# Trees

This week we'll implement the Sankoff algorithm from lecture. This is a good introduction to programming with phylogenetic trees.

In [1]:
from math import inf

### Creating the substitution matrix
First, we will create the $c_{ij}$ matrix that contains the substitution scores. As we saw in lecture, the score for no change is 0, the score for a trasition is 1.0 and the score for a transversion is 2.5.

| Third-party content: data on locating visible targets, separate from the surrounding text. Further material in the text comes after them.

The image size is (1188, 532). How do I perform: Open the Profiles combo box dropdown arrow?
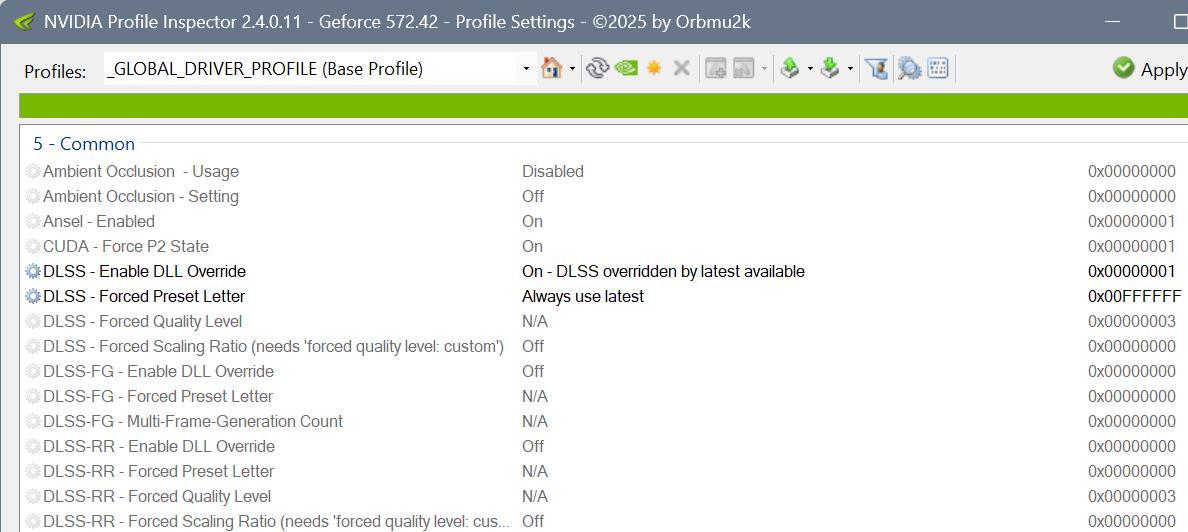point(526,69)
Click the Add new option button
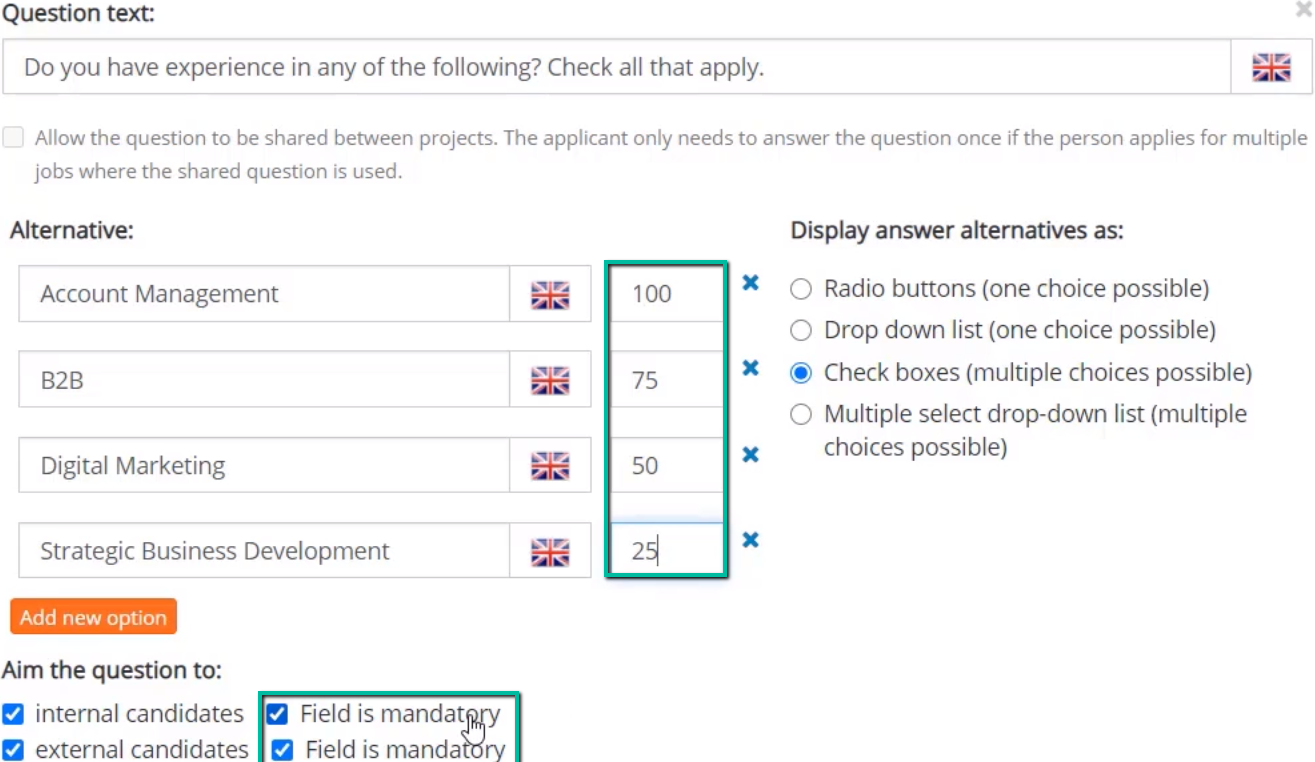The image size is (1315, 762). 93,617
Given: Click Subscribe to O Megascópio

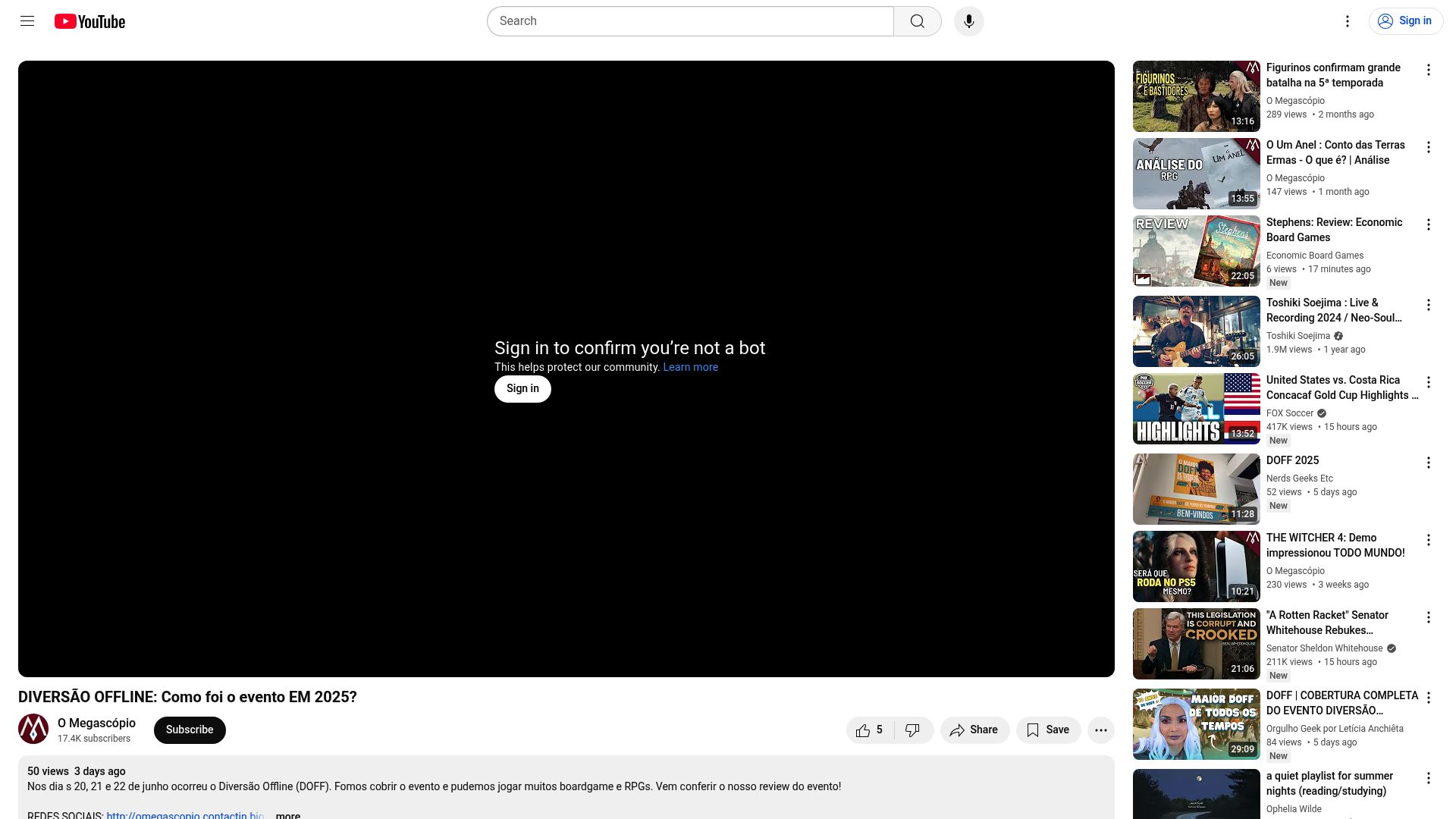Looking at the screenshot, I should (190, 730).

We could hard code this since it's only 4x4 but here is some code that will build the matrix as a dictionary of dictionaries.

In [2]:
purines = ['A', 'G']
pyrimidines = ['C', 'T']
nucleotides = purines + pyrimidines

c = dict()
for nt1 in nucleotides:
    c[nt1] = dict()
    for nt2 in nucleotides:
        # no change
        if nt1 == nt2:
            c[nt1][nt2] = 0.0
        # transition
        elif (nt1 in purines and nt2 in purines) or (nt1 in pyrimidines and nt2 in pyrimidines):
            c[nt1][nt2] = 1.0
        # transversion
        else:
            c[nt1][nt2] = 2.5

As you can see below, the dictionary has nucleotides as keys and another dictionary as values. This second level of dictionaries has nucleotides as keys and the $c_{ij}$ entries as values.

In [3]:
c

{'A': {'A': 0.0, 'G': 1.0, 'C': 2.5, 'T': 2.5},
 'G': {'A': 1.0, 'G': 0.0, 'C': 2.5, 'T': 2.5},
 'C': {'A': 2.5, 'G': 2.5, 'C': 0.0, 'T': 1.0},
 'T': {'A': 2.5, 'G': 2.5, 'C': 1.0, 'T': 0.0}}

In practical terms, this allows us to easily get a specific $c_{ij}$ value using dictionary lookups, which improves code readability for minimal performance cost.

In [4]:
c['A']['G']

1.0

### Initializing the tree
We will also implement the tree as a dictionary of dictionaries. The tree dictionary keys are node names and the values are node dictionaries. The node dictionaries have the node's data, scores and left/right node names, as the key-value pairs.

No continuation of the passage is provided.